Many Lives, Many Masters would be a stronger, more convincing study of survival after death and reincarnation had some effort been made to verify the historical reality of Catherine’s past lives, at least in those cases where documentation was possible, for example any lives lived in the recent past. There is no evidence that this was ever explored or even contemplated. Further, it should be noted that, while Dr. Weiss was impressed by the accuracy of Catherine’s knowledge of ancient cultures, little real proof of this is provided to the reader.
I would also have liked a bit more theoretizing on the part of this brilliant and experienced psychiatrist as to how the therapeutic process behind past-life regression really works. It appears evident that recall and catharsis are the major curative factors, but the reader is never completely sure of this. Dr. Weiss’ professional detachment sometimes seems to be somewhat overshadowed by his enthusiasm for the transformation he is witnessing and experiencing.

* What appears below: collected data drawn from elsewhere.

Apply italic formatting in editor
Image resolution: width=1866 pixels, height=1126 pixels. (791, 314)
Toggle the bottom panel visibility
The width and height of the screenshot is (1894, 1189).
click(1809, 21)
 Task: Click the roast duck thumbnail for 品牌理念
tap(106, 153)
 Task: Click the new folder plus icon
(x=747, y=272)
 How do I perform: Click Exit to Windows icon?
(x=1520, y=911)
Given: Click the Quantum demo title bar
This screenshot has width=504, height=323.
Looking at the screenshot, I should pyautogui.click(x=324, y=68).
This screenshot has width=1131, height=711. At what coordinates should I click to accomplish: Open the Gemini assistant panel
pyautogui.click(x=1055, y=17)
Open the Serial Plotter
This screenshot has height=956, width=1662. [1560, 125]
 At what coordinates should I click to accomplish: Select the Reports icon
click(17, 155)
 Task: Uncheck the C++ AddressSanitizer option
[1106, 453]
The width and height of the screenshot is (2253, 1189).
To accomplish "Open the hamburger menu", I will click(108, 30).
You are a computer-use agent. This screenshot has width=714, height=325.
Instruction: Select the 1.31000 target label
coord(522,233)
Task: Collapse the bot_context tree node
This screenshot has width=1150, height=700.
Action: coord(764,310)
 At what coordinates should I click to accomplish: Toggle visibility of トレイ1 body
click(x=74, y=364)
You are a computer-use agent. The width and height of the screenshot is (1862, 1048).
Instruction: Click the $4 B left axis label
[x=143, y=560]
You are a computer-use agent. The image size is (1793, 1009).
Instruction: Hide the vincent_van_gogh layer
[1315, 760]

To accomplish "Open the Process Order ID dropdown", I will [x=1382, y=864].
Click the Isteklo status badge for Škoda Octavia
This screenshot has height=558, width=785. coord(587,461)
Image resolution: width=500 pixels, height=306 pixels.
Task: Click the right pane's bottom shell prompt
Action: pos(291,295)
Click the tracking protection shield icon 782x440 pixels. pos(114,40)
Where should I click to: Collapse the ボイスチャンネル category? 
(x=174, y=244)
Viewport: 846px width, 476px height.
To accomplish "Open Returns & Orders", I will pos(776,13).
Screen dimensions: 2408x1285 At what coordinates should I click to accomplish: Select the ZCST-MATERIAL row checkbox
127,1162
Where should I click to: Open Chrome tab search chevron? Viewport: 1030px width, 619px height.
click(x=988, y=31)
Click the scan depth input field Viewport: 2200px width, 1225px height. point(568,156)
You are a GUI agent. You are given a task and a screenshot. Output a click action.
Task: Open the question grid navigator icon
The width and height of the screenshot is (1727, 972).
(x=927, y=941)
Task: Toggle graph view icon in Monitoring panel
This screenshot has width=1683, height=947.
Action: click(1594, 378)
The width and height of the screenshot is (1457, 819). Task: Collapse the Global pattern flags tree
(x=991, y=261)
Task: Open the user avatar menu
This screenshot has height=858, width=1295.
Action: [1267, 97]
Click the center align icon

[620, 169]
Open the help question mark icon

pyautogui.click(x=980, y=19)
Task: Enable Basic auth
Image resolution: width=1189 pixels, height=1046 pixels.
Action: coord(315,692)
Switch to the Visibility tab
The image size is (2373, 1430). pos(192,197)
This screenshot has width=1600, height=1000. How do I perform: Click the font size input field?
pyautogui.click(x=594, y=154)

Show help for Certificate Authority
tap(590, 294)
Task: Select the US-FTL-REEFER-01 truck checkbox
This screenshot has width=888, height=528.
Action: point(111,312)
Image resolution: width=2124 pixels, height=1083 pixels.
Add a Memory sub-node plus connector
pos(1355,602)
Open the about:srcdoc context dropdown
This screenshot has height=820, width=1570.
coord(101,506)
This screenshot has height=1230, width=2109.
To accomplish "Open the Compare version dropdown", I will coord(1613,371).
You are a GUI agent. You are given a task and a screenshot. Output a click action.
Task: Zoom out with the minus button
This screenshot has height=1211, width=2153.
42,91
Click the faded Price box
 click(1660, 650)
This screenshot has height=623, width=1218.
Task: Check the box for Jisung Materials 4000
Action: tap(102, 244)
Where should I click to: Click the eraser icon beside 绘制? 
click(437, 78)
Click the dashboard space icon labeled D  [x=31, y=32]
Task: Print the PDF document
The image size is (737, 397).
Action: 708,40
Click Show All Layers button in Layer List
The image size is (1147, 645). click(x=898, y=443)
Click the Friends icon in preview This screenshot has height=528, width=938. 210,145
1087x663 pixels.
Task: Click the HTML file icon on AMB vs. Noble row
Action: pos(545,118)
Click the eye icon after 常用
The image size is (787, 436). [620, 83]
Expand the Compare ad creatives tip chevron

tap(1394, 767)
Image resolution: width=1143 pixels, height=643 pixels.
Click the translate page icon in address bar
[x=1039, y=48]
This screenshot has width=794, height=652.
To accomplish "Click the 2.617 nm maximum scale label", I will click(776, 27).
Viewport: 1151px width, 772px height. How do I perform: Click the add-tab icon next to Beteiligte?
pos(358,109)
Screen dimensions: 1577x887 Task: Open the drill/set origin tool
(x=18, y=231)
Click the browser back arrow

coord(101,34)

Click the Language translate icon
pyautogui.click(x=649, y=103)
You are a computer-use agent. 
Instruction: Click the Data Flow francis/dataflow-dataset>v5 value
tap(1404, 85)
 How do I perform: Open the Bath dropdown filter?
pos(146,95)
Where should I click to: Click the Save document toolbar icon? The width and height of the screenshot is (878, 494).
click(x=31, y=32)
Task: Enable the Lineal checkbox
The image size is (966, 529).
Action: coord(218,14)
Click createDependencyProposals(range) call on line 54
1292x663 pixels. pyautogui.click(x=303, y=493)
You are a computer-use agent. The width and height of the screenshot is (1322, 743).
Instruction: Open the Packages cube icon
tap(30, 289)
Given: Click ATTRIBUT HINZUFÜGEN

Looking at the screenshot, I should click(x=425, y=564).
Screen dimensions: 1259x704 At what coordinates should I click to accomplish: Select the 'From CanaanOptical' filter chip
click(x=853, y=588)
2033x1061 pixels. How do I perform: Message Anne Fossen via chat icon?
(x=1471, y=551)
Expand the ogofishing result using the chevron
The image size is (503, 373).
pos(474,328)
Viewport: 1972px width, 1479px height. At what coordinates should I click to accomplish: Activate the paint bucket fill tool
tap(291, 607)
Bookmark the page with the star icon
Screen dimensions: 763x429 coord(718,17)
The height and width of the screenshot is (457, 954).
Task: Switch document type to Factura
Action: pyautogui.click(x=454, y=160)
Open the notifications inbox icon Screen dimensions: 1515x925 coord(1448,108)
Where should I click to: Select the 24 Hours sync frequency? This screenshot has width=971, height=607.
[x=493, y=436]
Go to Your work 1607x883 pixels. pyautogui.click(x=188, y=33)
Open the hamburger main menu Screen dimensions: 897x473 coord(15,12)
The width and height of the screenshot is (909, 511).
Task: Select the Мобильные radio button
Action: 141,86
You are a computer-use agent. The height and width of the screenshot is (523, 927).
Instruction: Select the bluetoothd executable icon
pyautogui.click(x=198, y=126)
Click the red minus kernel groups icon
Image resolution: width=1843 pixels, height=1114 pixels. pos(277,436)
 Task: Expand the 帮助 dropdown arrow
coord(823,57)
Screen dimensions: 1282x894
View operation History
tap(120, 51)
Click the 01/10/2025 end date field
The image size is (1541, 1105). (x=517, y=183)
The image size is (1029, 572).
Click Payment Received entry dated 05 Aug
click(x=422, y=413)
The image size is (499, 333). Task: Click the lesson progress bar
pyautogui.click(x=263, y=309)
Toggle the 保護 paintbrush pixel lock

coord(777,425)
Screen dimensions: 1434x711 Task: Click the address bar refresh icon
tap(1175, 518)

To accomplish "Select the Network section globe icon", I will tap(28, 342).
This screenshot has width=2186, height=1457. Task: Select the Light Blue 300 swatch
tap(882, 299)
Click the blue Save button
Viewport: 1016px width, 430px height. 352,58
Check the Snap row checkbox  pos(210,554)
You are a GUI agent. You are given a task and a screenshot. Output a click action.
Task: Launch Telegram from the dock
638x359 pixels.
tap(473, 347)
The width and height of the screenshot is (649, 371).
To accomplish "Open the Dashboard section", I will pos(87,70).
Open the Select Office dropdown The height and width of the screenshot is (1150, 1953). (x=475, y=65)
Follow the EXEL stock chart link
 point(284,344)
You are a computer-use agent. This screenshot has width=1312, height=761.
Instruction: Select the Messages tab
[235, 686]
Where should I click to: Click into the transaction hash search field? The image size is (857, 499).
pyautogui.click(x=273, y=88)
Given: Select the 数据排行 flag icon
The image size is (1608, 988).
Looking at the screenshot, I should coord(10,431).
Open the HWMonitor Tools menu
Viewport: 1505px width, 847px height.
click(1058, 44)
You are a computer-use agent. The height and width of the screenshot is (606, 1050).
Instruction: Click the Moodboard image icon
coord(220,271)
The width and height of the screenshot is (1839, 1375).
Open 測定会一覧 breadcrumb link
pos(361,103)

Nonetheless, despite these minor flaws, the book is superb reading. The sincerity and simplicity of its message is probably its greatest strength. Furthermore, the courage shown by Brian Weiss in jeopardizing his professional reputation by writing such an unconventional work attests to the depth of the transformation of this wise and just man. He deserves the rewards reserved for the successful hero.
Toward the end of the book, he expresses it this way:
I still write scientific papers, lecture at professional meetings, and run the Department of Psychiatry. But now I straddle two worlds: the phenomenal world of the five senses, represented by our bodies and physical needs; and the greater world of the nonphysical planes, represented by our souls and spirits…My job is to connect two worlds (p. 208).